Так что теперь прибытие людей, с которыми такой эксперимент был совершен самой природой, послужило неопровержимым доказательством того, что выход из одиночества возможен и не грозит никакими опасностями.
Уже одно это – освобождение целого мира из тысячелетнего космического одиночества – с лихвой оправдывало жизнь каждого из людей «Кита», возмещало все пережитые несчастья, все разочарования, отчаяние и приходившее порой нежелание жить.
Но это было далеко не все. Встреча представителей двух цивилизаций могла и должна была привести к неисчислимым и благим последствиям. Земля, ее цивилизация, помогла бы гостям акклиматизироваться на любой из планет, которые можно было предоставить в их распоряжение, так как изменение знака целой планеты, безусловно, даже для цивилизации антизвезды явилось бы непосильной задачей. В свою очередь, гости, накопившие громадное количество научных и технических знаний и открытий, готовы были поделиться ими с Федерацией.
Нет, не несчастными скитальцами возвращались на Землю люди «Кита»; они везли на родину подарок, ценность которого оценят, вероятно, лишь в далеком будущем. На Землю возвращалась самая удачливая, самая результативная из всех звездных экспедиций последних лет, а может быть – и всех времен.
Земля уже знала. Она готовила встречу. Формулы Карачарова, скорректированные учеными с антипланеты, были переданы по связи, и первые группы инженеров успели вылететь в намеченную точку космоса, где предстояло смонтировать устройства для преобразования «Кита» и всего, что находилось на его борту.
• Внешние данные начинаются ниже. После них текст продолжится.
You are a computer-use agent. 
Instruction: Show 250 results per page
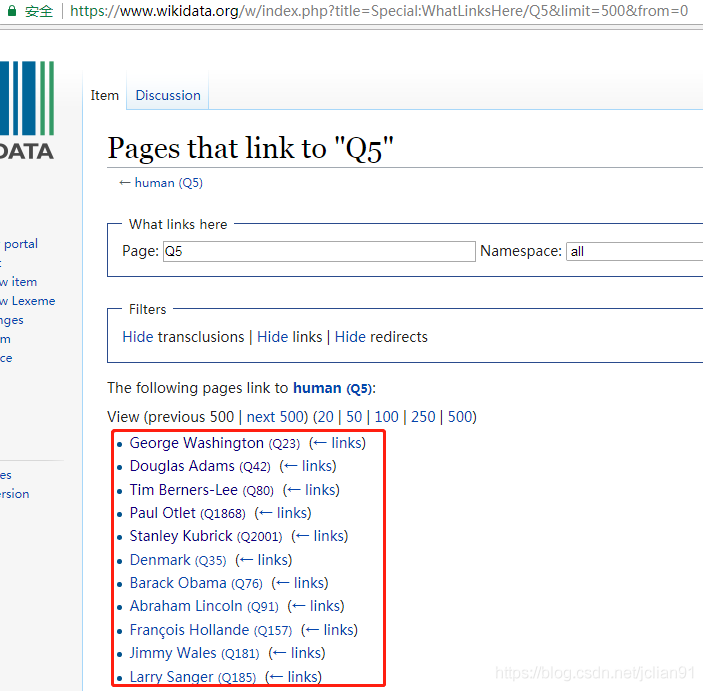coord(423,417)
Люди с нетерпением ждали встречи. Однако скучать и томиться было некогда: записи, фотографии, образцы, полученные ими в гостях, обрабатывались, систематизировались, приводились в порядок. Работы было столько, что окажись тут вдвое больше людей – и то у них не оставалось бы свободного времени.
Люди не забыли о пережитом. Но они стали теперь иными. Пройденное закалило их, а открытое сделало мудрее. Они научились ваять свою судьбу.
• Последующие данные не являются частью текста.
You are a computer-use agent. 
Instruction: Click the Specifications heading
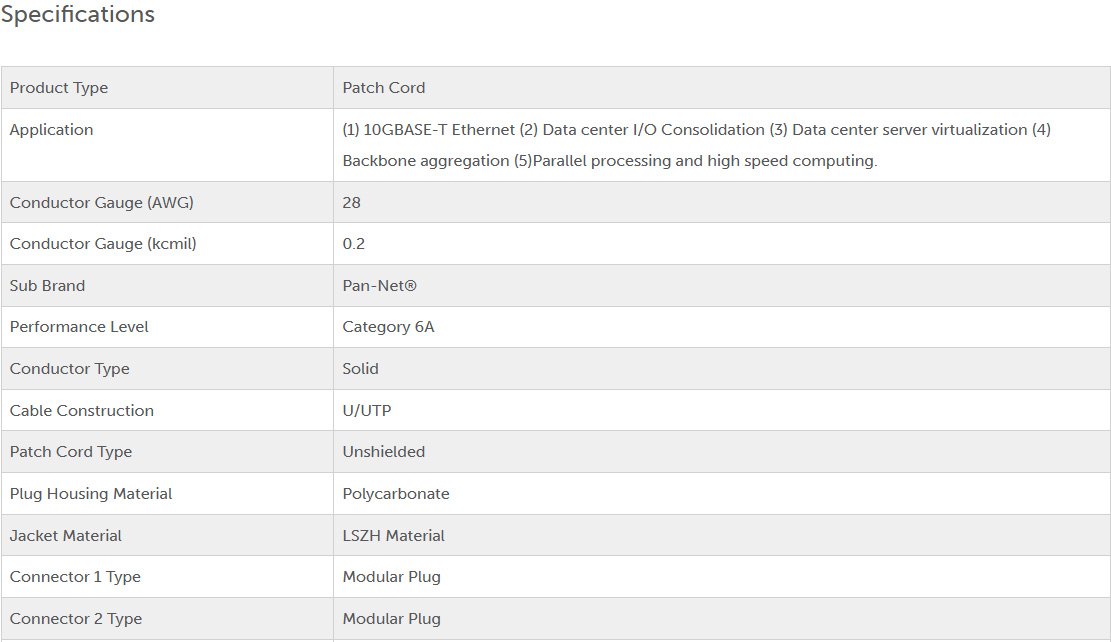pyautogui.click(x=78, y=15)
Таков был финал истории «Кита» – достойный финал.
– Капитан! – сказал Истомин. – Считаете ли вы, что рассказанное мною невозможно?
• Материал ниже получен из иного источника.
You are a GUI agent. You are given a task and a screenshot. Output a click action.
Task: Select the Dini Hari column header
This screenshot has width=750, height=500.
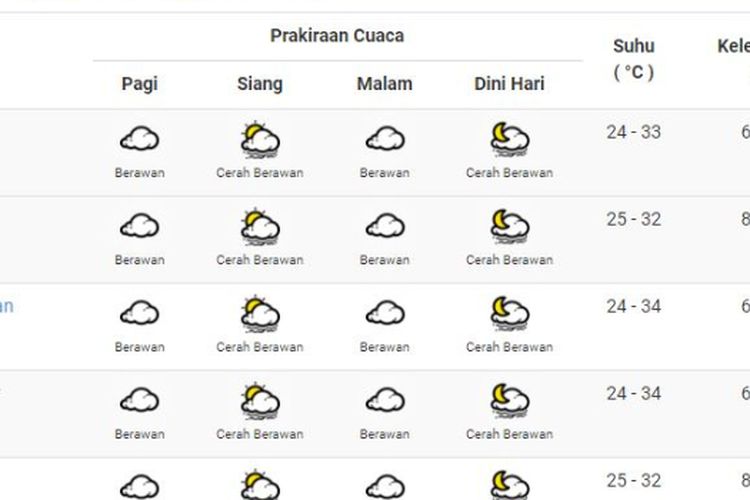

– Не знаю, – честно ответил Устюг. – Принципиально, конечно, это не исключается. Но вероятность, по-моему, крайне мала.
– Пусть так! – почти выкрикнула Инна. – Но если мы не убедимся своими глазами – хотя бы в том, что ничего этого нет, нет планет, нет культуры – мы никогда не простим себе этого: ведь какая-то доля вероятности все же остается!